It's always the same: Just when you think you own the latest piece of technology, they come out with something just a little bit better.
And 2009 is likely to see the usual slew of tech innovations, says CNET-TV Senior Editor Natali Del Conte, with all kinds of stuff set to debut.
On The Early Show Saturday Edition, Del Conte filled in viewers on what will be new and cool, what will become outmoded, and likely trends in the tech world next year:
Stand-alone portable GPS will begin to die
In-dash navigation and the smartphones now have GPS, so there's no need to buy a standalone system. We saw this happen with the PDA and the MP3 player and, slowly, it's unfolding with the standalone camera.
Mind control gaming systems will be all the rage
These are devices that enable you to control your gaming avatars with your thoughts. They already exist, but none of the major gaming console makers (Sony, Nintendo, or Microsoft) has gotten on board. Yet.
Android, Google's cell phone operating system, will out-sell iPhone
It won't outsell iPhone on the T-Mobile G1, but we're going to see this operating system on several more phones in 2009. It could become as recognizable on your phone as Windows is on your PC.

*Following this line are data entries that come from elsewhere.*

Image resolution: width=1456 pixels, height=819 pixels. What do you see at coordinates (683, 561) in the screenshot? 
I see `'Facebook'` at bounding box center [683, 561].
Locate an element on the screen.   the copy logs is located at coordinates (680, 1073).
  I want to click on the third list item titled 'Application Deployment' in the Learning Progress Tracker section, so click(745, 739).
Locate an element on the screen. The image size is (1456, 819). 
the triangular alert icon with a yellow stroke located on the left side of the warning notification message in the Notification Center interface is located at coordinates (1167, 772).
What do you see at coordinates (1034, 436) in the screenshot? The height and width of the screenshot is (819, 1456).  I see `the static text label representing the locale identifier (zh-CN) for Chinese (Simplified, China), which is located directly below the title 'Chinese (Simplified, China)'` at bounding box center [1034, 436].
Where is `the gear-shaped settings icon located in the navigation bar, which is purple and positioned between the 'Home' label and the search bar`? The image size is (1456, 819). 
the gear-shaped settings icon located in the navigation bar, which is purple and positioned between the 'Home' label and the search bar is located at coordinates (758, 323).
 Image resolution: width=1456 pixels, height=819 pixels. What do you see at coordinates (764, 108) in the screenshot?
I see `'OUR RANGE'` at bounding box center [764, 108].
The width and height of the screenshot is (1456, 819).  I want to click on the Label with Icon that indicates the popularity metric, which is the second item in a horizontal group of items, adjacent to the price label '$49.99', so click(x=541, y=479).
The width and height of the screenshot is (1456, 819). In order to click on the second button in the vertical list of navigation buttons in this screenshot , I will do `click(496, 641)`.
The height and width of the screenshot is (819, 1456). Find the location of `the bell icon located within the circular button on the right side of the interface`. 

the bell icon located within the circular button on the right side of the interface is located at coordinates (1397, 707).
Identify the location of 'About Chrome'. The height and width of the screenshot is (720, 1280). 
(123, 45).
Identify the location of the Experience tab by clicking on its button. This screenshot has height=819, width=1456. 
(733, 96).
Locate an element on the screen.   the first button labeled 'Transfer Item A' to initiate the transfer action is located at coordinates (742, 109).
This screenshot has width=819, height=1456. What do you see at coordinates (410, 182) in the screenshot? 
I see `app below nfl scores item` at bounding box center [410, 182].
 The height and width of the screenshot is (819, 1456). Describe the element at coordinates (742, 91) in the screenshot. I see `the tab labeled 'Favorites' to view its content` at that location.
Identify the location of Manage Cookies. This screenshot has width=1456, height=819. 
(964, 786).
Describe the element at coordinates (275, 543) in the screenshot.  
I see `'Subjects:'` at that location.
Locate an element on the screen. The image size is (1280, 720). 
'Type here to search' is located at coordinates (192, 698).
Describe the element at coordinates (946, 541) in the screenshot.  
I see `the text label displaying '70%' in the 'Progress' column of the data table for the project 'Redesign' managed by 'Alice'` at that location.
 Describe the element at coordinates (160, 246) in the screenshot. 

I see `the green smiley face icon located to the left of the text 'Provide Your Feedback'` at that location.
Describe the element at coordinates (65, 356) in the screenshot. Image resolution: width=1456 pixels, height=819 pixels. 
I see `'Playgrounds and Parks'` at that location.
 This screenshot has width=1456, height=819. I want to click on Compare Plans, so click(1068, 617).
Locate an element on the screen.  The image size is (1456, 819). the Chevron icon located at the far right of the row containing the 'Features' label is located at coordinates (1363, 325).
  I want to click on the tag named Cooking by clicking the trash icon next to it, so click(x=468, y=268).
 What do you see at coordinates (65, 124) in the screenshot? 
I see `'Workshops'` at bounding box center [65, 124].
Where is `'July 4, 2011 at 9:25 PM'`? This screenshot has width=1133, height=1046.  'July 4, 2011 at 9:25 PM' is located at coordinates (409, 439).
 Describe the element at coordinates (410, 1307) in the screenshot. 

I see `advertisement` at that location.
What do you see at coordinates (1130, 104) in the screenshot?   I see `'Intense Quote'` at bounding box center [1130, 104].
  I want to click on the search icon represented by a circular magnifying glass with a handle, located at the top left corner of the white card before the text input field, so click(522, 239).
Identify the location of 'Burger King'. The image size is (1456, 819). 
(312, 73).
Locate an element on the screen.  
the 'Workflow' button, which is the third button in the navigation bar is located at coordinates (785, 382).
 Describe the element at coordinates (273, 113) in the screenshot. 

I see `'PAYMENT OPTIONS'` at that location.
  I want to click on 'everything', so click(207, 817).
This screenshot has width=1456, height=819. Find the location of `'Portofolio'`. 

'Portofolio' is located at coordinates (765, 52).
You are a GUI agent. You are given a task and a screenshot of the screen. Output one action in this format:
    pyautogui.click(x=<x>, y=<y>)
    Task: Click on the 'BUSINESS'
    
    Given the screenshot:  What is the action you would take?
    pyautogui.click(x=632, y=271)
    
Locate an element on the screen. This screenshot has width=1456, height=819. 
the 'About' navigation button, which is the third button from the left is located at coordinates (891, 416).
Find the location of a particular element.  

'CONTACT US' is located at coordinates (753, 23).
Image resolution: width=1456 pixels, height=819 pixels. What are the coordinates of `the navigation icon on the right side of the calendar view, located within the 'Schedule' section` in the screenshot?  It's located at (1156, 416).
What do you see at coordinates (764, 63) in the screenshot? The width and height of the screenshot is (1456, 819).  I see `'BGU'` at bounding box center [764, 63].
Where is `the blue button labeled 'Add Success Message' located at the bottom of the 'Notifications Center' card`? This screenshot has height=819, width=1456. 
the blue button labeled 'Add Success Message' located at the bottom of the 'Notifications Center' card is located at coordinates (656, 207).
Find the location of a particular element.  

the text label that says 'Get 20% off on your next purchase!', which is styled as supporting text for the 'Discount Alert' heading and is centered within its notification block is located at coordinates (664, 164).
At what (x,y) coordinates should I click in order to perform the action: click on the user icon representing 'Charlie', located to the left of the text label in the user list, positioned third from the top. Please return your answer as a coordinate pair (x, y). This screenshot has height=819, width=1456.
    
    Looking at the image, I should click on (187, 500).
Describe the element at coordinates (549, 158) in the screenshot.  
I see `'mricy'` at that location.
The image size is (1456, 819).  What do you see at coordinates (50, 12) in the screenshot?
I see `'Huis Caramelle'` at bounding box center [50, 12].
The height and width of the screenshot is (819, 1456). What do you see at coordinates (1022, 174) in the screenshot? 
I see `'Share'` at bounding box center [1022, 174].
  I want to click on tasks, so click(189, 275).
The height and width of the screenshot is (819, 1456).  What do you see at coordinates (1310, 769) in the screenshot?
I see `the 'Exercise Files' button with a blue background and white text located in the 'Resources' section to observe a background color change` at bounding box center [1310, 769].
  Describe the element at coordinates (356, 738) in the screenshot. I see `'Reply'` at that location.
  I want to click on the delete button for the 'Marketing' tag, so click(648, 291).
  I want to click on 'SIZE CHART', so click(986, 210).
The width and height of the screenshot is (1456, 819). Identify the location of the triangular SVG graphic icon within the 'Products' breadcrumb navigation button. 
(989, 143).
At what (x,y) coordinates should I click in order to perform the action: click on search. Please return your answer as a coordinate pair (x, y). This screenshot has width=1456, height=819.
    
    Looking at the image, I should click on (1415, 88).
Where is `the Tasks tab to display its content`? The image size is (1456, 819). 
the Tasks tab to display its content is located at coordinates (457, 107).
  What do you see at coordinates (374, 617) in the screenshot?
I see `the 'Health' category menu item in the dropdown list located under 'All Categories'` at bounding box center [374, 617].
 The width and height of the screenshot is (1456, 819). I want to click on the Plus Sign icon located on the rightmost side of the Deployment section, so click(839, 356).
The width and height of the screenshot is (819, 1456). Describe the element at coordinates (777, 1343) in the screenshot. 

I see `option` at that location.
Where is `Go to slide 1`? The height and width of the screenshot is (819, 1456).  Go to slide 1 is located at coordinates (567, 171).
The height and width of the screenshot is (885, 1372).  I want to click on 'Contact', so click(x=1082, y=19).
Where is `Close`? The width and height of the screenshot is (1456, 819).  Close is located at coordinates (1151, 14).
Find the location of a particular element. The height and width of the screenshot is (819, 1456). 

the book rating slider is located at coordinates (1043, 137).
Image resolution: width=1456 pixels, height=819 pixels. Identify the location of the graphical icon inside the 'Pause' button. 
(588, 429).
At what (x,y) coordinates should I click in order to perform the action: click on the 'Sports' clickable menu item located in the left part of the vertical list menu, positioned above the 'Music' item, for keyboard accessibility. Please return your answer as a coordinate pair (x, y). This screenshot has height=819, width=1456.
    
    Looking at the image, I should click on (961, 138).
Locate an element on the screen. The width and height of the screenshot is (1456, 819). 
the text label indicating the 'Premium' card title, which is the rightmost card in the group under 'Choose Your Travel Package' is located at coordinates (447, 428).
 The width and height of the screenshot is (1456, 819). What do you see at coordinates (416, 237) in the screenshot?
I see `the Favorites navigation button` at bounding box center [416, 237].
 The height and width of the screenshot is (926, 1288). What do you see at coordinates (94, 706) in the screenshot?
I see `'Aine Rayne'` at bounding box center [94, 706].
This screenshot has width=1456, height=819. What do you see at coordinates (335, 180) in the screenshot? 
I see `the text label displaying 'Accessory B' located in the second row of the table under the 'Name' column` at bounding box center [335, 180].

OLED TV will become affordable and more popular
Organic Light Emitting Diode means the picture is as clear as can be and the blacks are blacker than in any other picture display. We saw the first OLED TV at last year's Consumer Electronics Show, but it cost more than $2,000 and was only 11 inches. Toshiba and Samsung have already admitted to making these in sizes that are bigger than 11 inches.
Storage will getting cheaper and people will actually use it
This year, we saw gadgets that came with more internal storage, such as the High Definition camcorders. External hard drives are also getting cheaper. You can get a 1 terabyte drive for just over $100. Just a few years ago, that cost $1 million! A terabyte is enough to store approximately 5,000 entire books, so it should hold all the music and photos and videos for one family. Consumers are backing their data up more often and buying these drives, which is partially why the price is coming down.